Exercise -
Omit the images, then output each of the records below exactly.

The data -
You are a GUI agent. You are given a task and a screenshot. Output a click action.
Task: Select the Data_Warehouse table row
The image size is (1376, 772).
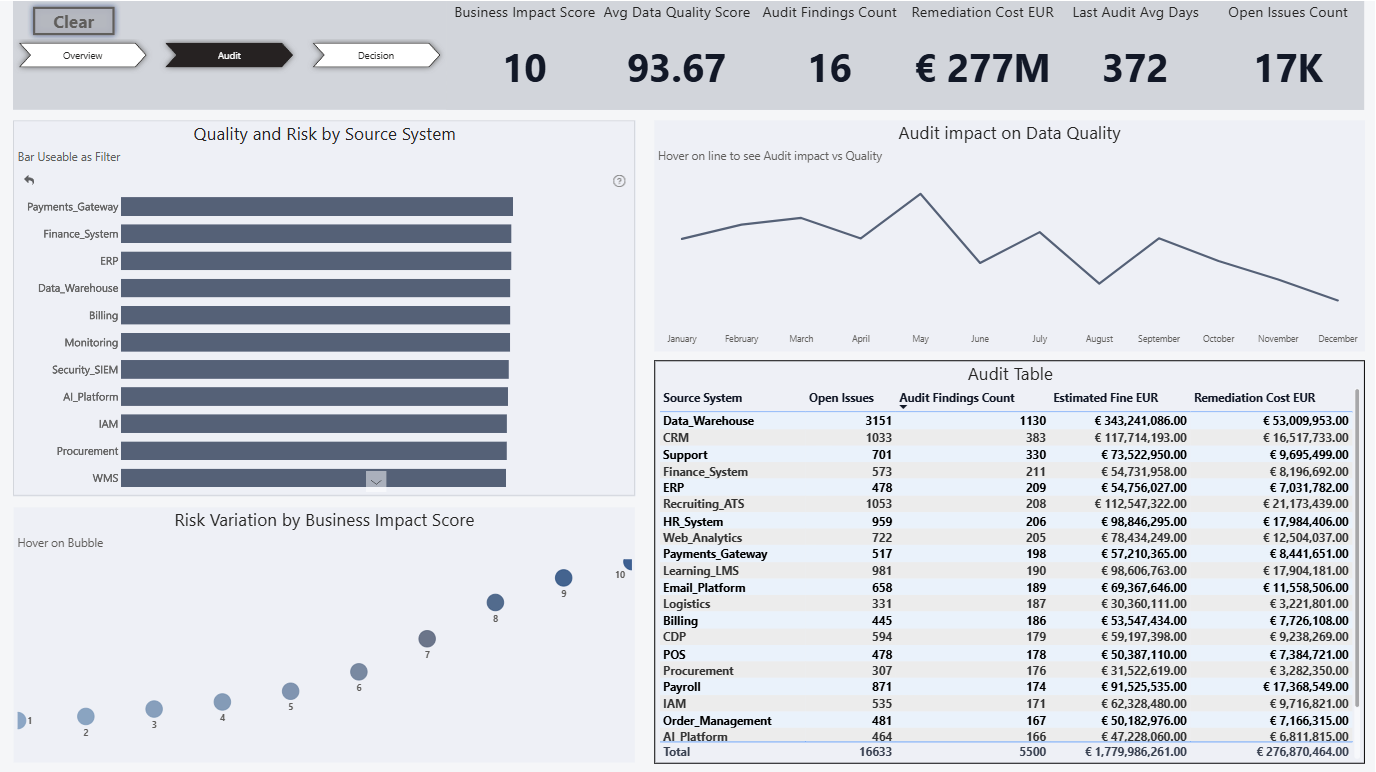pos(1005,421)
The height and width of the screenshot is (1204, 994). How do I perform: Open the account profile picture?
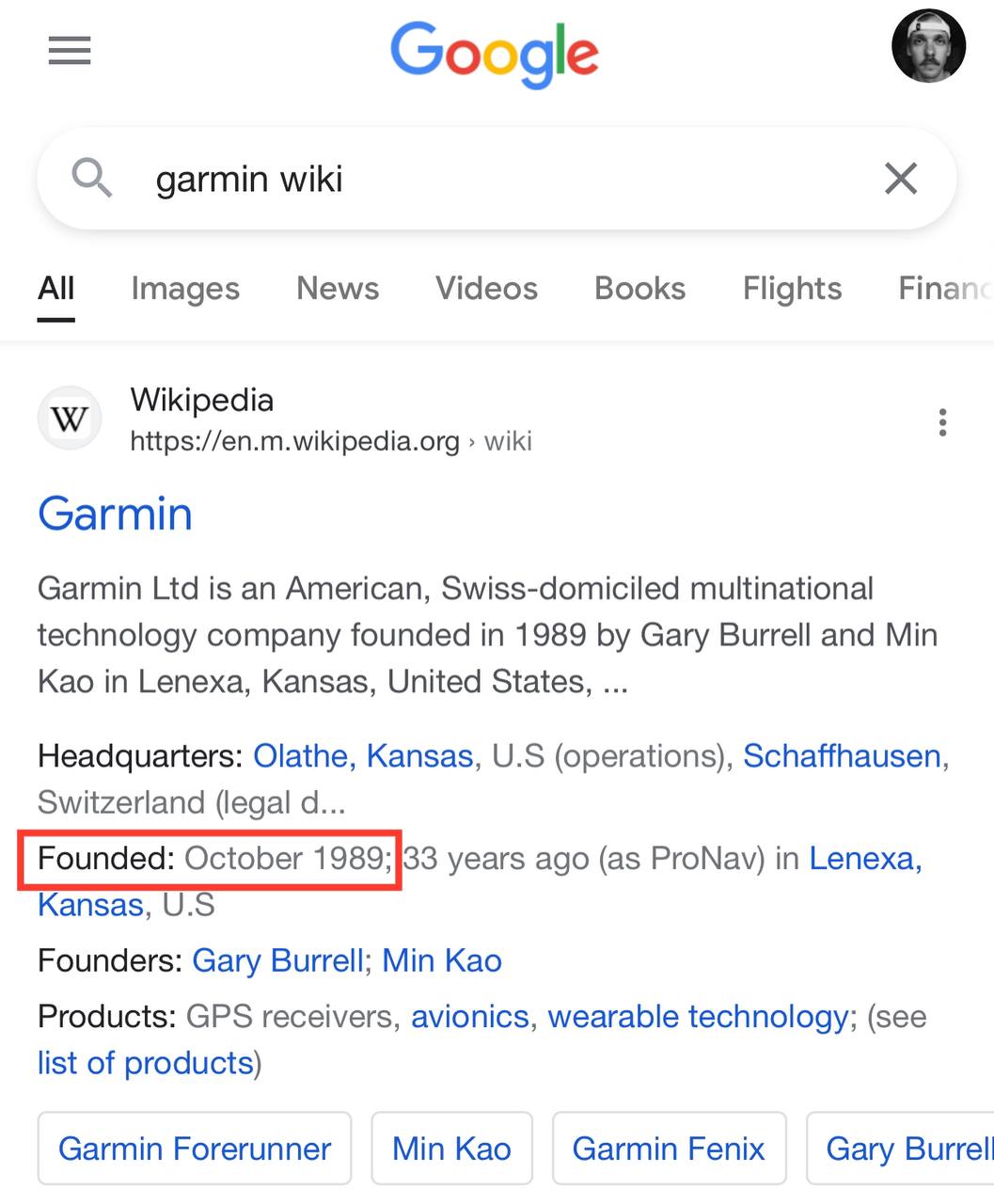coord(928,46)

Result of this task -
You are a GUI agent. You are given a task and a screenshot. Output a click action.
Task: Select the Data_Warehouse table row
The image size is (1376, 772).
pos(1005,421)
The height and width of the screenshot is (1204, 994). How do I perform: Open the account profile picture?
coord(928,46)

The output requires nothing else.